### EXERCISE INPUT
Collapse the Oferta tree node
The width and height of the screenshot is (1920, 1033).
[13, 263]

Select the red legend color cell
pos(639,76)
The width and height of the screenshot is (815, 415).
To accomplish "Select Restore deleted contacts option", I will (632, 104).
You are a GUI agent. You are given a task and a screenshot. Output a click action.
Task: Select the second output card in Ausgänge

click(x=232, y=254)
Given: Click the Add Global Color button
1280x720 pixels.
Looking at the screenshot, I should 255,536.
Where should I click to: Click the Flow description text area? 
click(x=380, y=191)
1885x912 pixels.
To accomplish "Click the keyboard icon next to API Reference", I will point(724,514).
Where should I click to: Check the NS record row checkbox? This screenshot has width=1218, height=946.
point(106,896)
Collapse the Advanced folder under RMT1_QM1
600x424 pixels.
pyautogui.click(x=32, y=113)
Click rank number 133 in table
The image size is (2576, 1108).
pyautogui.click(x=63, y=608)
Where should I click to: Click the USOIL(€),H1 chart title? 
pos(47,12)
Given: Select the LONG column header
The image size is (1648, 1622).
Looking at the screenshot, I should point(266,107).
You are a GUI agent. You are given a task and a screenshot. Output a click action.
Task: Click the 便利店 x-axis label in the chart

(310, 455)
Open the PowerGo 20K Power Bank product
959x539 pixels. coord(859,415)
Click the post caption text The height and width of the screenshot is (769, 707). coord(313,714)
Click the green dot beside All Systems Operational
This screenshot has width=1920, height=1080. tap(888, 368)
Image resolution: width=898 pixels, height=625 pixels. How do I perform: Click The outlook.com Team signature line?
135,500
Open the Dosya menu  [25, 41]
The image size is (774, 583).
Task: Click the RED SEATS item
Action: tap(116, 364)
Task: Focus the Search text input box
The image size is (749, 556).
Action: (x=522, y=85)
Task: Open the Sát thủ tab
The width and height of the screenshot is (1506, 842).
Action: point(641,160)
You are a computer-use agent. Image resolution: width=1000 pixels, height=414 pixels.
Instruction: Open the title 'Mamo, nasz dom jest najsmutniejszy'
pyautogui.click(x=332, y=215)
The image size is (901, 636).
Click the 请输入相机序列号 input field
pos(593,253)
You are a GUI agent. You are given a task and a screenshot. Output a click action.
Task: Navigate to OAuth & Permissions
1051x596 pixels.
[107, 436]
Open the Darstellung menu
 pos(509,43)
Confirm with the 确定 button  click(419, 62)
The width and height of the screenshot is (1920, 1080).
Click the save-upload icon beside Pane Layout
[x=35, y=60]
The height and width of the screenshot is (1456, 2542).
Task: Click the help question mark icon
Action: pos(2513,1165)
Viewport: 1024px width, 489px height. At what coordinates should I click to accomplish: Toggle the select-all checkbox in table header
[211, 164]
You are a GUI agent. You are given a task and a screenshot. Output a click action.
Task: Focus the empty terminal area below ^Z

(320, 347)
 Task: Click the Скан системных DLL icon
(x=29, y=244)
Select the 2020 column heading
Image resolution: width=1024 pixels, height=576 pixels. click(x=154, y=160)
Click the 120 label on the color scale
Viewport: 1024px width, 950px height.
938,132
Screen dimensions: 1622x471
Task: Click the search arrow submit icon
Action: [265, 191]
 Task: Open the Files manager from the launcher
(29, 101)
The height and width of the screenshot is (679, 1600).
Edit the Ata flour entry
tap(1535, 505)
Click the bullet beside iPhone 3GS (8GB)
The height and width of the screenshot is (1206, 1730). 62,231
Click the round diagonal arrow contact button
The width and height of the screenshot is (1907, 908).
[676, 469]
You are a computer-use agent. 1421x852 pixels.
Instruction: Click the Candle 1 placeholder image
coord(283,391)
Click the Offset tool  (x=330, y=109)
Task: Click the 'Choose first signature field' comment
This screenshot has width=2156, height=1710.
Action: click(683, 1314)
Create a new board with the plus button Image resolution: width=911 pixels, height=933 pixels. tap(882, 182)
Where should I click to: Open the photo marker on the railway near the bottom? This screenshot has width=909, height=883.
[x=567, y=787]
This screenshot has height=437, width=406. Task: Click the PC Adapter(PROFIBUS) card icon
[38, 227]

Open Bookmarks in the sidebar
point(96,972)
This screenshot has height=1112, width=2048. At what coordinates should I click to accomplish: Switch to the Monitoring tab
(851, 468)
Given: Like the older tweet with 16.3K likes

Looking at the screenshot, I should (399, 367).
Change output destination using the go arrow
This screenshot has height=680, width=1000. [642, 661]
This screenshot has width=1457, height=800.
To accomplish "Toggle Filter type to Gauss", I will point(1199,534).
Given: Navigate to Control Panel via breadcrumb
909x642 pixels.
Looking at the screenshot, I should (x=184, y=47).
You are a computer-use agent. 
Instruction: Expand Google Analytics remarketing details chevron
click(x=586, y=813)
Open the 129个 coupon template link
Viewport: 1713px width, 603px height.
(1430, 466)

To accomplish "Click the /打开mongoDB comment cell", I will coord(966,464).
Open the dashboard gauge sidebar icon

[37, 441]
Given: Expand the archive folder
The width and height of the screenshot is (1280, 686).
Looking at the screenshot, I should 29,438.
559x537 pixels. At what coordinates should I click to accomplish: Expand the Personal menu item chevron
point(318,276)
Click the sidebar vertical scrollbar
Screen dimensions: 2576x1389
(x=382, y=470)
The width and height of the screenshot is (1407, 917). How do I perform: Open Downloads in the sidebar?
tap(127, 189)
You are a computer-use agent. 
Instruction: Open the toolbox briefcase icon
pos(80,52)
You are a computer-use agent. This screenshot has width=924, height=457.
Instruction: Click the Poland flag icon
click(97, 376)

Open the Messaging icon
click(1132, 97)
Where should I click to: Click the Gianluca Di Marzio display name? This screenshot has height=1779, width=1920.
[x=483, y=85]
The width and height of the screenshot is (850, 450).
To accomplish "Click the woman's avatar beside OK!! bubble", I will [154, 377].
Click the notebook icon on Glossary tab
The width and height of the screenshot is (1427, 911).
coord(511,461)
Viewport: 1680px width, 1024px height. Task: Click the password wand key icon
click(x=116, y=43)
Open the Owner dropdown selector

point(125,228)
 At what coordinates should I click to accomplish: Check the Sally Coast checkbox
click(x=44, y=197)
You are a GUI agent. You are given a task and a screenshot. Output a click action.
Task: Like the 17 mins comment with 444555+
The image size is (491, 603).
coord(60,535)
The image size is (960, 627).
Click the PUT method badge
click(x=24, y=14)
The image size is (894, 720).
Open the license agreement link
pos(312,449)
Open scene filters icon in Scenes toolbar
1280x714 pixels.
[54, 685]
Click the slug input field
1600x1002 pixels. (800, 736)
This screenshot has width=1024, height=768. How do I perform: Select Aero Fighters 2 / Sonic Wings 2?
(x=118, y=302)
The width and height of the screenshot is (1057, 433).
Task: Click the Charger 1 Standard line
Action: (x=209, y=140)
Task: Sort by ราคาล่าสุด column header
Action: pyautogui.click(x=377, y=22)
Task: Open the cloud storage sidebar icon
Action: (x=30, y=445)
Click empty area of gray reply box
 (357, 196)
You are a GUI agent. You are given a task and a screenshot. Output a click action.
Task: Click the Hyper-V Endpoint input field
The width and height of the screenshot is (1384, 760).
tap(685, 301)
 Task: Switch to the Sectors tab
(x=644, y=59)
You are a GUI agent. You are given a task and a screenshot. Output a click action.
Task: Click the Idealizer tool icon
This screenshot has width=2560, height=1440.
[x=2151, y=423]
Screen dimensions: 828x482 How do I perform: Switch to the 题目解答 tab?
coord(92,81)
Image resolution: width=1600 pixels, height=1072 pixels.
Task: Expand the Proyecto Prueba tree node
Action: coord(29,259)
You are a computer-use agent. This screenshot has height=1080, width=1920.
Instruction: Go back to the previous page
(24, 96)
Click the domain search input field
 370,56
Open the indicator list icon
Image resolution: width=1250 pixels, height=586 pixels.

### WHAT THIS TASK INVOLVES
Copy the entries above without changes, starting with the line containing "Given: Click the Add Global Color button" and ending with the line containing "pyautogui.click(x=32, y=113)".

### THE SOLUTION
Given: Click the Add Global Color button
1280x720 pixels.
Looking at the screenshot, I should 255,536.
Where should I click to: Click the Flow description text area? 
click(x=380, y=191)
1885x912 pixels.
To accomplish "Click the keyboard icon next to API Reference", I will point(724,514).
Where should I click to: Check the NS record row checkbox? This screenshot has width=1218, height=946.
point(106,896)
Collapse the Advanced folder under RMT1_QM1
600x424 pixels.
pyautogui.click(x=32, y=113)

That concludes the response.